Texto de origem:
Claude Monet pintou a catedral de Rouen em diversas horas do dia, de modo a obter diferentes impressões de cor. Na fotografia, Bernardino Pires usou um princípio próximo - o da usura do tempo num espaço.
Das imagens já publicadas pelo filho, Daniel Pires, há duas séries retratando mulheres: na estação ferroviária de S. Bento e nas arcadas da Ribeira do Porto. Fico-me pela primeira série. Na fotografia inicial, duas mulheres ainda jovens conversam. Muito serena, a mulher à direita parece estar a confessar um pormenor mais íntimo da sua vida - talvez a pedir um conselho à outra mulher. Elas estão sentadas junto a um pilar da entrada da estação e o fotógrafo indica-nos um pormenor, a do sítio onde elas se sentam: cestos fortes de verga onde transportam certamente produtos domésticos ou alimentares. Mas o maior enquadramento vai para a imagem de azulejos da estação. Uma análise superficial pareceria indicar que a atividade das mulheres se ligaria ao rio ou ao mar, mas a estação ferroviária não é rota para qualquer das áreas, exceto numa zona longínqua, a de Viana do Castelo. Olhando melhor a imagem de azulejos, vejo dois motivos: transporte de pessoas, com um guarda-chuva a despontar, transporte de mercadorias de praia ou de encosta com uma parelha de bois a ajudar a transferência desses bens. O vestuário das mulheres pode configurar esta minha hipótese. À falta de melhor descrição chamo-as de minhotas: o lenço, o avental, as cores percecionadas da roupa.

Dados fornecidos:
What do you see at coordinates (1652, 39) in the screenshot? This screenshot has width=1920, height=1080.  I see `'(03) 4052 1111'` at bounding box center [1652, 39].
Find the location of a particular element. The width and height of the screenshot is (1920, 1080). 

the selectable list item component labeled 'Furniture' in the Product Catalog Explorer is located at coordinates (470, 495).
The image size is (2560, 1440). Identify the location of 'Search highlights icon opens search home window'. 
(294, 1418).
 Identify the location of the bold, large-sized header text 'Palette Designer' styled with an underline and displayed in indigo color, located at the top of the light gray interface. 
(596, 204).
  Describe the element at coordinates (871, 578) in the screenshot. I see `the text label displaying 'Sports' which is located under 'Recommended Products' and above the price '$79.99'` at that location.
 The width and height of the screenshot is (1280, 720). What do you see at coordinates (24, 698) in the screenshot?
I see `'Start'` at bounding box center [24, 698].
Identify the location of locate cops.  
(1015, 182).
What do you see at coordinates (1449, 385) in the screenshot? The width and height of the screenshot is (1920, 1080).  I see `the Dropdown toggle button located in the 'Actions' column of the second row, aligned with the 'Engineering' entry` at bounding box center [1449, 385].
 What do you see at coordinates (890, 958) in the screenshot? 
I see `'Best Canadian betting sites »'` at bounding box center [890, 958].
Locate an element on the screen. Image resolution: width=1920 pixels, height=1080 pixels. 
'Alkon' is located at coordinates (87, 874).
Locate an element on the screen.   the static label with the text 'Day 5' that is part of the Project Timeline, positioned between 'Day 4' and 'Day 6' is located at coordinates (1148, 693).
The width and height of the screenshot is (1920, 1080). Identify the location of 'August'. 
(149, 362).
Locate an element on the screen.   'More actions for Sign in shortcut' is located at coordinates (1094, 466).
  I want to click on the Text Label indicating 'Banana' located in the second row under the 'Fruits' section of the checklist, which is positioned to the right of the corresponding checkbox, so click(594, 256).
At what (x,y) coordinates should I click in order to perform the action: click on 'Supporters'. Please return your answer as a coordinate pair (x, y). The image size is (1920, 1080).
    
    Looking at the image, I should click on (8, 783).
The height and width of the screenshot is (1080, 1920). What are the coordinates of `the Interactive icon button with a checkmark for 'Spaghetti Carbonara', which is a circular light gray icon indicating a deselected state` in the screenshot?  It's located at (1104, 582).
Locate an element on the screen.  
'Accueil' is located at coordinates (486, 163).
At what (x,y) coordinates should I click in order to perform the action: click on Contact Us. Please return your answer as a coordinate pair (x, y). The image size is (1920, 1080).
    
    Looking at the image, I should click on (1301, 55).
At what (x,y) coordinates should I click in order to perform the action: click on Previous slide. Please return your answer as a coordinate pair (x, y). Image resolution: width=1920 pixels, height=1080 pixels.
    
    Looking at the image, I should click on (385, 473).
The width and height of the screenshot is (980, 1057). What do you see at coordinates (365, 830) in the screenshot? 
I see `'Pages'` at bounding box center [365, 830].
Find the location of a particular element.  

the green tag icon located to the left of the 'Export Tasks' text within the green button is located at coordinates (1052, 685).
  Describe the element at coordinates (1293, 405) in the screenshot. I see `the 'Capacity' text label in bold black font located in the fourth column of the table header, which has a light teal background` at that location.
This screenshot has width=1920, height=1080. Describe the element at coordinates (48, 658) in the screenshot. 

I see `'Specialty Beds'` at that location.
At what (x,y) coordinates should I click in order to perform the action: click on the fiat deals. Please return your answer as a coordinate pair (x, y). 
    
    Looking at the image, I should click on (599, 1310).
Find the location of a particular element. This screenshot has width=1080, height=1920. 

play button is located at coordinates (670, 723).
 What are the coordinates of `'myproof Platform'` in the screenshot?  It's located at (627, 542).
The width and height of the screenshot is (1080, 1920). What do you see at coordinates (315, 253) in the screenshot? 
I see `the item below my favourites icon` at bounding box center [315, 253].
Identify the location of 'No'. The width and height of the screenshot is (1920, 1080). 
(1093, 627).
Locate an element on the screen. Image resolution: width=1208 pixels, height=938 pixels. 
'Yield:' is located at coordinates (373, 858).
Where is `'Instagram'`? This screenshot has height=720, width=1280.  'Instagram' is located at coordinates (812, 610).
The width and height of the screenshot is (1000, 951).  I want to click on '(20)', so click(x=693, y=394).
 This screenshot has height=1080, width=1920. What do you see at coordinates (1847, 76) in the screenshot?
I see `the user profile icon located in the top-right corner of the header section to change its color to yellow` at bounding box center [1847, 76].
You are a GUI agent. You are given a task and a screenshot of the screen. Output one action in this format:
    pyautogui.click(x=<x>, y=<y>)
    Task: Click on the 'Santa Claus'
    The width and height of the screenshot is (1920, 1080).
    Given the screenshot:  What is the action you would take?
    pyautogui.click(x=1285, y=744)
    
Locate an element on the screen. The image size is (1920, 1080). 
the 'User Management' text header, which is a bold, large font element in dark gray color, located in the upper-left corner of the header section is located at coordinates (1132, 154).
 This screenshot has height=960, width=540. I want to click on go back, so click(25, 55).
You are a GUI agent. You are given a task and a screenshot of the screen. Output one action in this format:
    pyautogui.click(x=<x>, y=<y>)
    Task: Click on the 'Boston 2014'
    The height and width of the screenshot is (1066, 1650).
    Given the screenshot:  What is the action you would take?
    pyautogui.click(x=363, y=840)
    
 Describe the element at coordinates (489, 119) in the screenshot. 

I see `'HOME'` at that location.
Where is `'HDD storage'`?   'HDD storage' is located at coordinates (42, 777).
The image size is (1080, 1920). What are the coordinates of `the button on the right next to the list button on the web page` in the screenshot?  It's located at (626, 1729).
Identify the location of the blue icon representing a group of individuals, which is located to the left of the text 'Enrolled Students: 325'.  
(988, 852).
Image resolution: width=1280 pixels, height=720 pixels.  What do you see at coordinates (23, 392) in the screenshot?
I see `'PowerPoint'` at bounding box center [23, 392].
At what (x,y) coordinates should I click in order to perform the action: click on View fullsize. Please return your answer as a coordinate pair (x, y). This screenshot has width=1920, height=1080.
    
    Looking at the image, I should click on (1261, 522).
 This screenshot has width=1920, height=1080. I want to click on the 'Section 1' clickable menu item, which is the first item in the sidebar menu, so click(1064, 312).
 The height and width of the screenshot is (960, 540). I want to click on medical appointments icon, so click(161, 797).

Enunciado A:
Responda com base no texto de origem:
(i) Que pintor pintou a catedral de Rouen em diversas horas do dia?
(ii) Em que dois locais foram retratadas as mulheres das duas séries?
(iii) Que dois motivos se veem na imagem de azulejos da estação?
Enunciado B: Transcreva o trecho do texto de origem entre "Claude Monet pintou" e "tempo num espaço.", inclusive.

Resposta final A:
(i) Claude Monet.
(ii) Na estação ferroviária de S. Bento e nas arcadas da Ribeira do Porto.
(iii) Transporte de pessoas, com um guarda-chuva a despontar, e transporte de mercadorias de praia ou de encosta, com uma parelha de bois a ajudar a transferência desses bens.

Resposta final B:
Claude Monet pintou a catedral de Rouen em diversas horas do dia, de modo a obter diferentes impressões de cor. Na fotografia, Bernardino Pires usou um princípio próximo - o da usura do tempo num espaço.